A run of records
========

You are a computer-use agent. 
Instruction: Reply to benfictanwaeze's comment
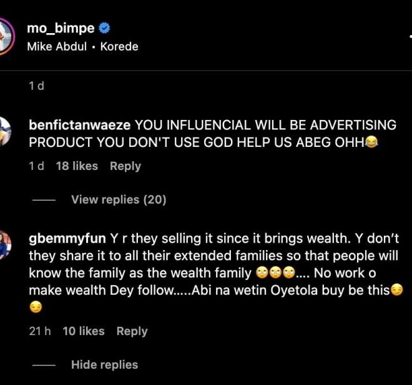pos(125,166)
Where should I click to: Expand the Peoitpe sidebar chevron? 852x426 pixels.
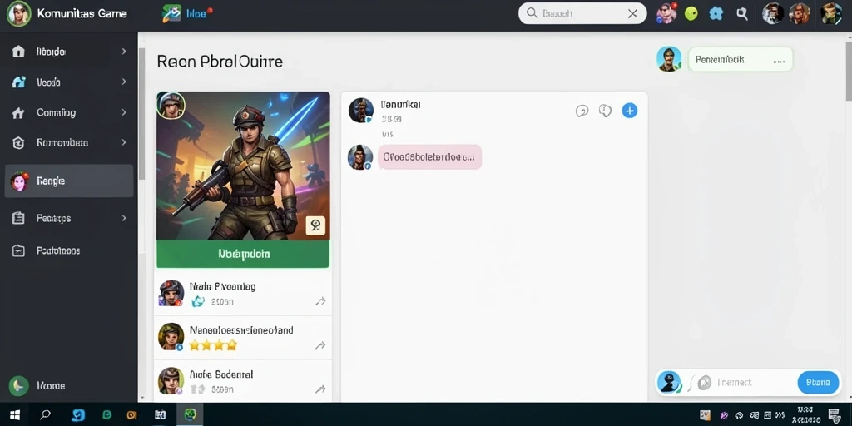[124, 218]
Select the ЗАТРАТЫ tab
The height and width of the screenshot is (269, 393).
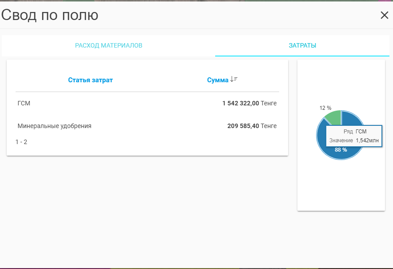coord(302,46)
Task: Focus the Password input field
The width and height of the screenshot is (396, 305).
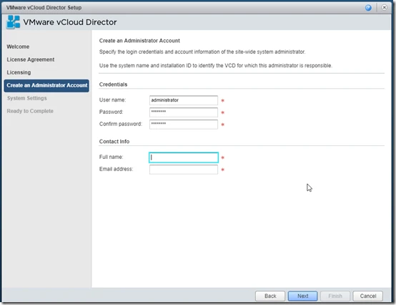Action: point(184,112)
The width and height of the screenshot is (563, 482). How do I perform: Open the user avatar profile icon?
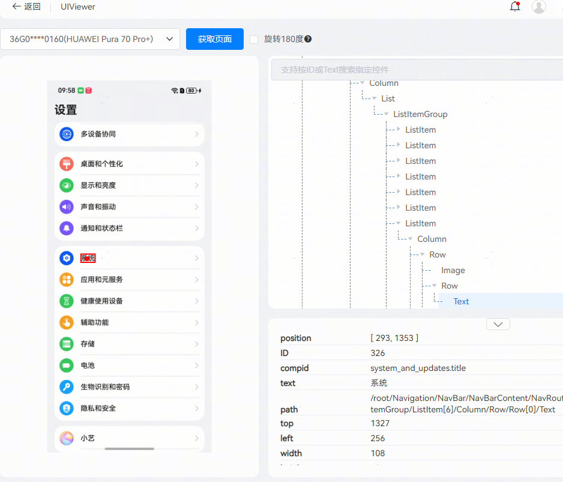(x=539, y=7)
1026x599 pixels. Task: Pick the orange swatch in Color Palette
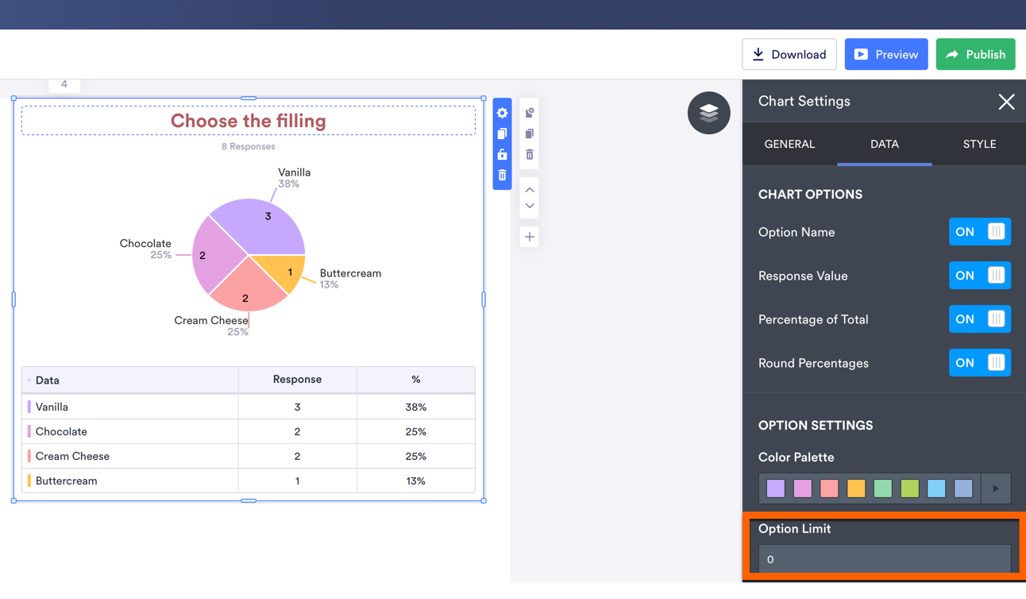[856, 489]
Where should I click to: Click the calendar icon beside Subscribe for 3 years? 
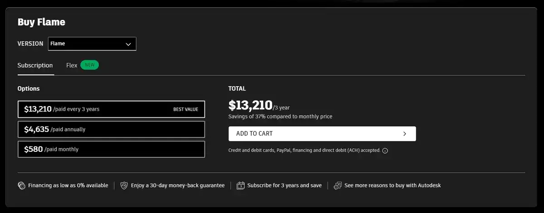click(x=241, y=185)
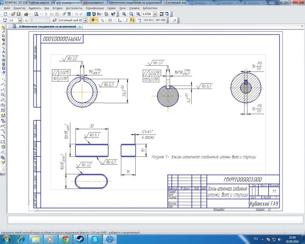Toggle the grid display button

(110, 20)
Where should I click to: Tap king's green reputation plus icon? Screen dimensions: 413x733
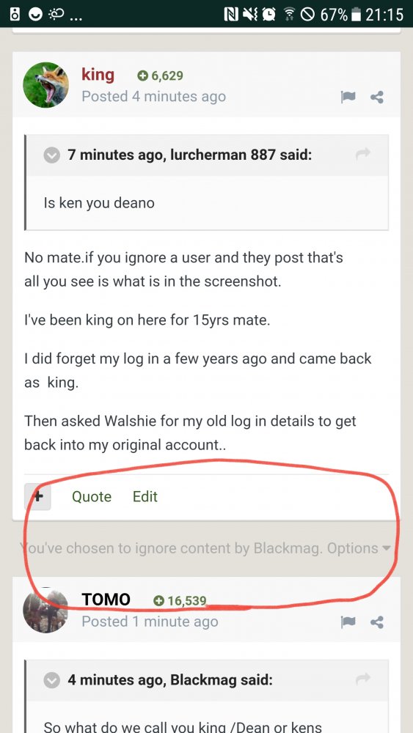[x=142, y=75]
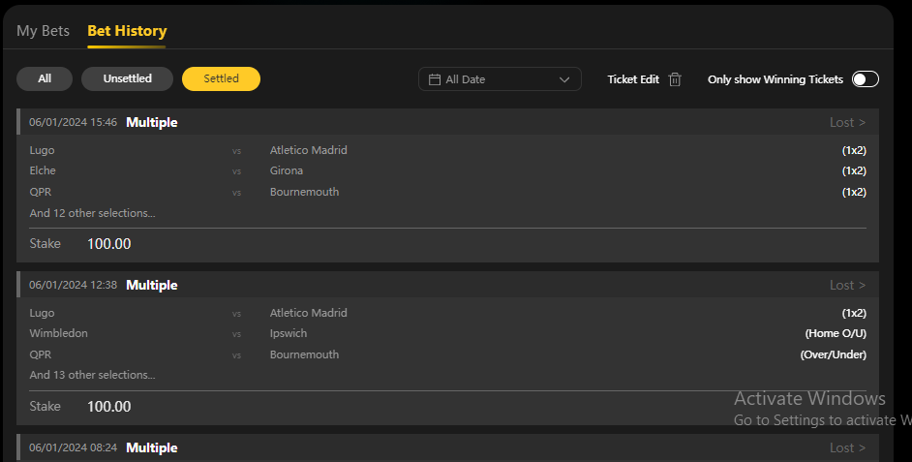Select the Settled filter pill
Screen dimensions: 912x462
(221, 78)
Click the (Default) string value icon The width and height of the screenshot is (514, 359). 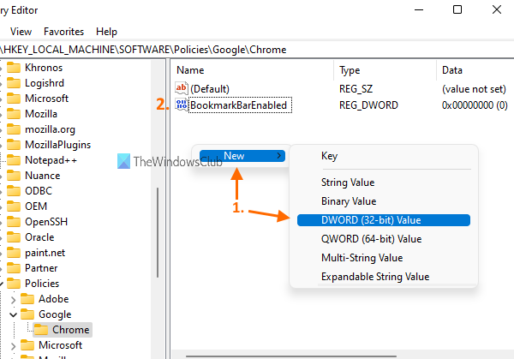click(x=181, y=88)
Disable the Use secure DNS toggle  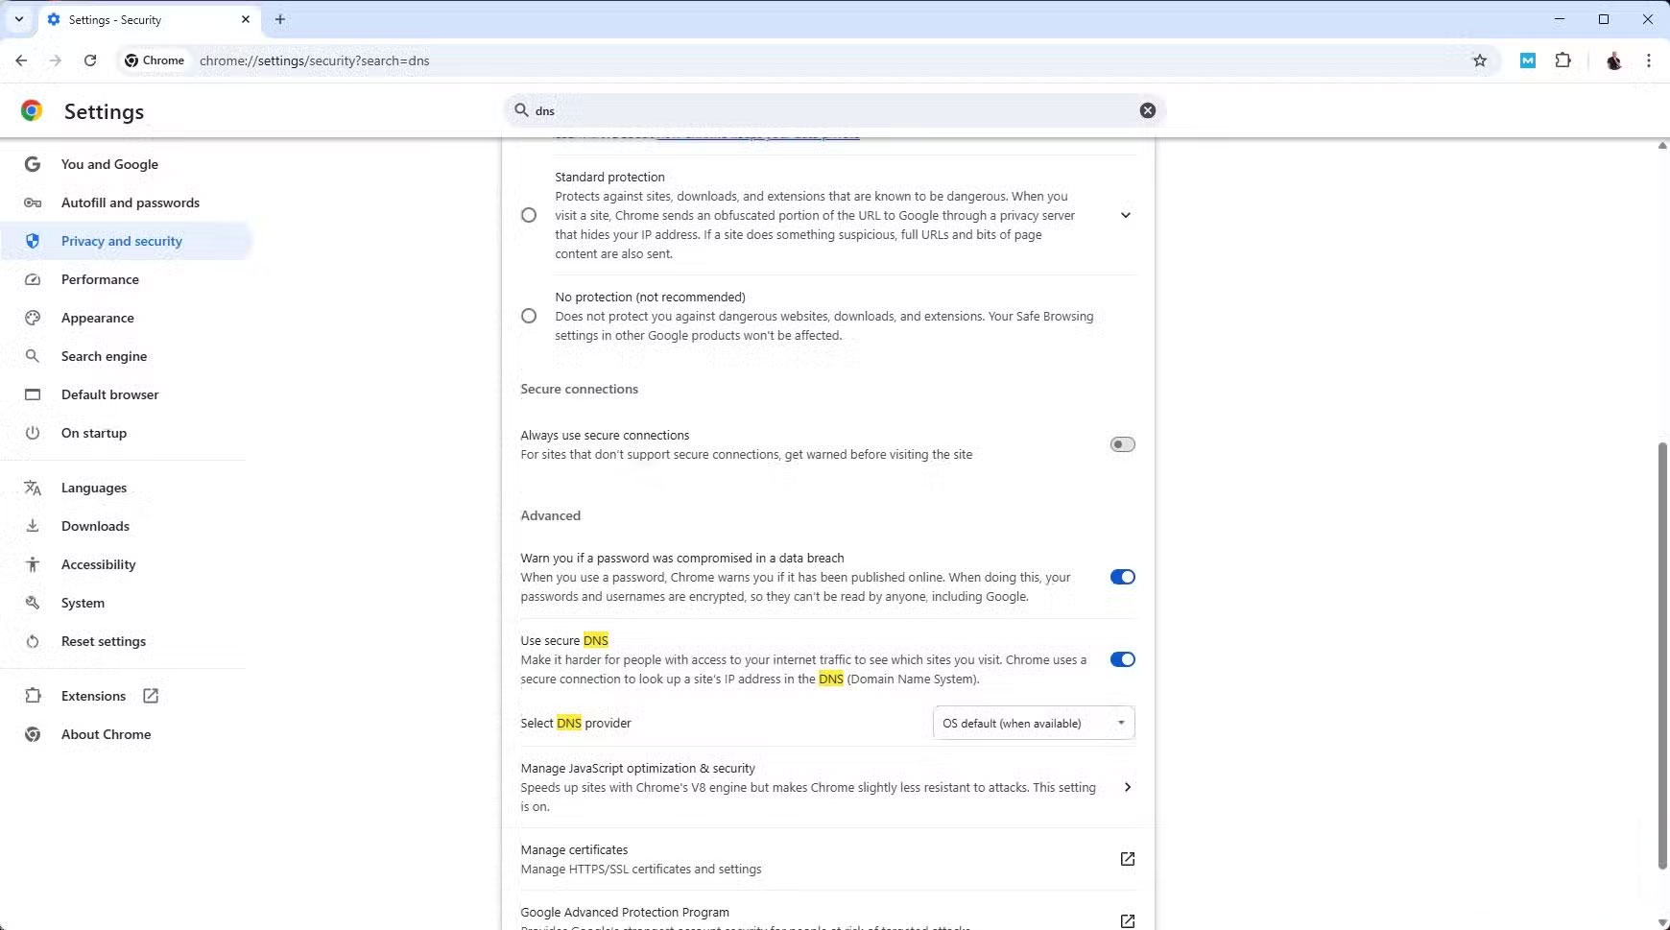pyautogui.click(x=1122, y=659)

========

WHAT IS ASKED | Begin at the start of the records and stop after the line that has "coord(302,46)". Repeat those lines with "Select" switched to "Choose", change nothing else, and leave the pictures out.

EXERCISE SOLUTION |
You are a computer-use agent. 
Instruction: Reply to benfictanwaeze's comment
pos(125,166)
Where should I click to: Expand the Peoitpe sidebar chevron? 852x426 pixels.
[124, 218]
Choose the ЗАТРАТЫ tab
The height and width of the screenshot is (269, 393).
coord(302,46)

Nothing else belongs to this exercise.